Racial discrimination is a global issue that has been an ongoing and commonly ignored problem. Staying silent has proven to be deadly, making one complicit in the system of oppression. 2020 has proven to be a historical year surrounding the pandemic, and now, the uprising against racial injustice after George Floyd’s recent death. Tackling racial discrimination in the workplace and in our homes is paramount, now more than ever.

Protests have spanned across the nation with over 30 countries bringing awareness to the racism that exists today. These protests in combination with social media have exposed companies, brands and individuals for their behaviours, comments and practices.

While many brands are posting black squares in response to #blackouttuesday or tweeting #blacklivesmatter, very few are creating conversations or doing anything more than that. More than ever, consumers and communities are looking to brands and individuals to see how they’re responding to the protests and what action they’re taking to promote equality and social justice.

Here are four ways employers can take meaningful action to tackle racism in the workplace.

Keep The Conversation Going

This is a turning point in not only the workplace but throughout the world. The first step is acknowledging the injustices currently present and expressing your commitment to doing better. It’s critical that there are actions to back up your words or else they’ll remain empty promises. Employers can do this by initiating productive and respectful discussions, forming employee resource groups, training on preventing harassment and discrimination and creating channels where employees feel safe speaking up about racial issues.

It’s important for managers to seek input from missing voices to help obtain different ideas for a diverse point of view. Ensuring you have diverse voices represented at all levels of the organisation will help to create an inclusive workplace. Diversified work forces support empathy and compassion between people beyond their race in that the awareness shared during conversations goes on to influence relationships and eventually work practices.

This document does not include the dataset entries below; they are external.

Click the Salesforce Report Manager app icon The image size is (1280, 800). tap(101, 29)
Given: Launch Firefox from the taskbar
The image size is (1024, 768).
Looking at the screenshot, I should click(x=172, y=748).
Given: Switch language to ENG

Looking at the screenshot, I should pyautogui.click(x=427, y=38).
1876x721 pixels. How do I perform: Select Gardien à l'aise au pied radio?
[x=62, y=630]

Embed Anti-Racism Into Your Values, Training And Actions

Building a stronger, healthier and better workplace culture is dependent on having a solid set of core values that are integrated into every policy, decision and process. Now is the time to denounce any weak policies, behaviours, partnerships and client relationships that contradict your company values. Companies should focus on how they can cultivate an environment where it’s impossible for racism of any sort to sprout or thrive.

Anti-racism training should never be conducted to check-the-box, but to educate and drive positive change. Training alone isn’t enough to shift people’s perspectives. This is because racism exists in attitudes, cultural messages, stereotypes and beliefs due to implicit bias. Companies can actively reduce bias through training along with embedding processes, policies and expectations that help create a culture rooted in diversity and inclusion.

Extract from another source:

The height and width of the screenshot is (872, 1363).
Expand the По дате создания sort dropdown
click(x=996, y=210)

Ultimately, it’s management’s responsibility to demonstrate their commitment to diversity and the value it brings to the company as well as holding others accountable. Furthermore, they need to actively communicate their stance on racial discrimination and what won’t be tolerated along with the consequences for violation. Racism, in any form, should never be overlooked, excused or tolerated, regardless of someone’s rank or title.

Spread Awareness

Aside from conversations, employers can spread awareness by providing resources to educate individuals about the culture of racism and the history of different races. Most individuals are unaware of racial injustice and the comments they unconsciously make towards their BIPOC (Black, Indigenous, and People of Colour) colleagues.

The unfortunate reality is victims of racism often remain silent for fear of retaliation or being unfairly judged. This is where management falls short because they turn a blind eye to the discriminatory comments made or downplay the severity of the remarks or behaviour.

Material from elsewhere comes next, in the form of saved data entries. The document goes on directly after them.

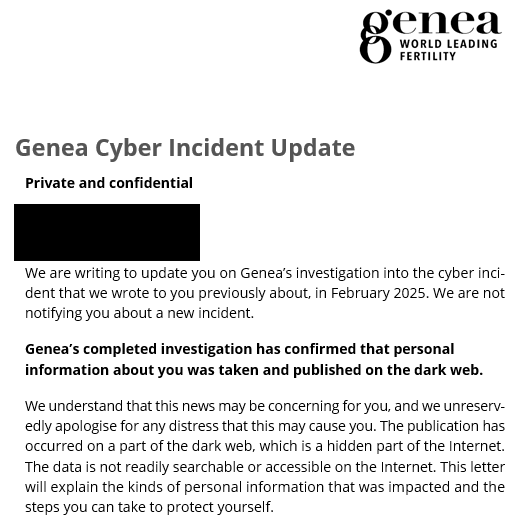Screen dimensions: 524x525
Task: Select the 'Genea Cyber Incident Update' heading
Action: pyautogui.click(x=185, y=148)
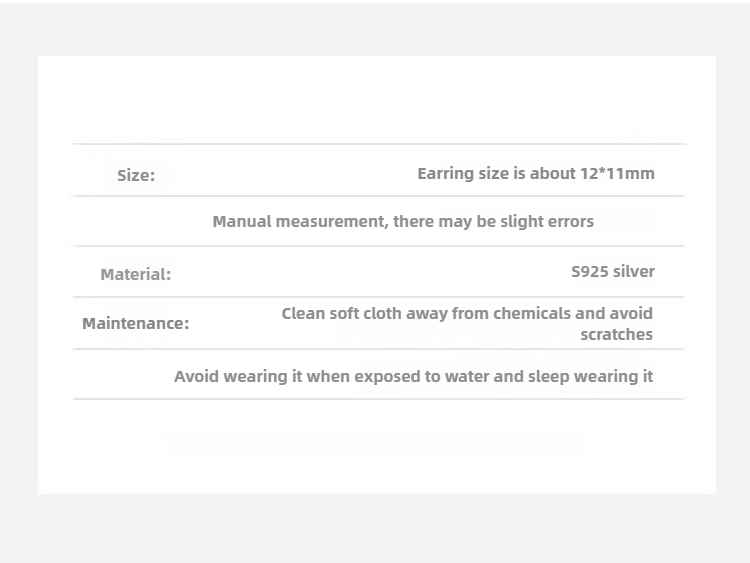This screenshot has width=750, height=563.
Task: Click the Avoid wearing it when exposed line
Action: [x=413, y=376]
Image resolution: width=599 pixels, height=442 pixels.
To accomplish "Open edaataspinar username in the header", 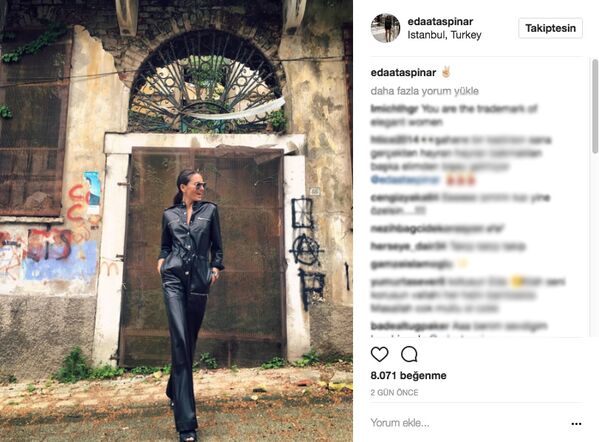I will (440, 21).
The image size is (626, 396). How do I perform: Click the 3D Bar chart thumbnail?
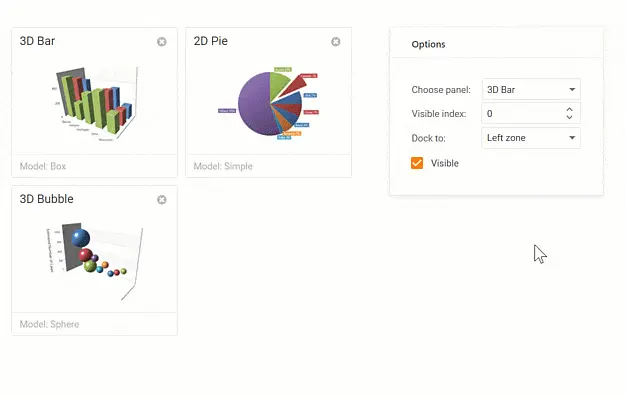[x=94, y=104]
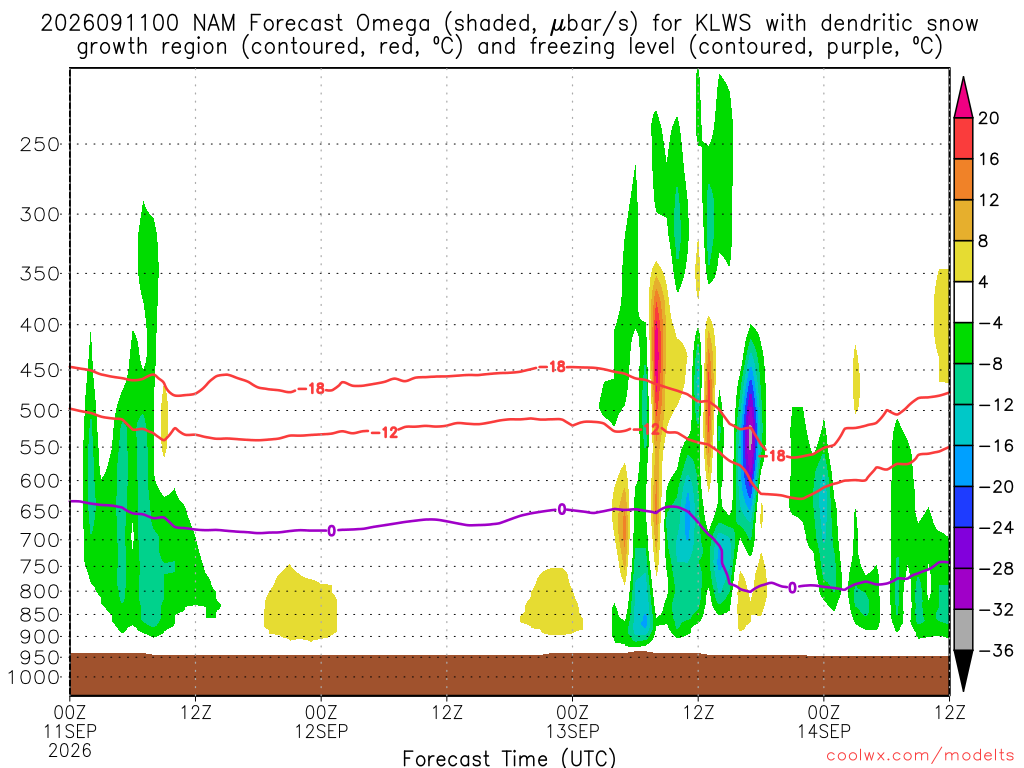Click the red -18 contour label near 13SEP
Image resolution: width=1024 pixels, height=768 pixels.
(553, 367)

More awareness needs to be brought to racial discrimination. Justifying or letting one comment slide sets the tone that racism is acceptable. This is how toxic cultures breed. It starts with one incident that’s overlooked and then turns into two, five, ten and soon becomes the norm.

Companies need to hold themselves accountable on what they stand for as well as bringing more awareness to social issues by utilising their platforms to stand up for the cause.

Cultivate Diversity And Tackle Unconscious Bias

The hiring process is just one of many ways employers can combat racial discrimination. Leaders are the ones who establish the company culture whether it’s intentional or not. Taking meaningful action against racism means leaders need to step up and actively support BIPOC. Talking about diversity and inclusion efforts means little when there’s no action taken.

Many employers unknowingly perpetuate racism in their own workplace because they fail to acknowledge the flaws of their own internal company culture. Tackling unconscious bias with the help of a third party, accepting feedback from BIPOC colleagues and taking an honest look at ones culture can help minimise the constraints that prevent the culture from thriving. Companies now have an opportunity to recognise their unconscious bias and prioritise creating a more diversified workplace.

At DGL we have strict anti-discrimination policies and procedures in place and we do not tolerate racism of any kind. We understand that we will never fully understand, but we stand to continue educating and improving ourselves, to the best of our ability.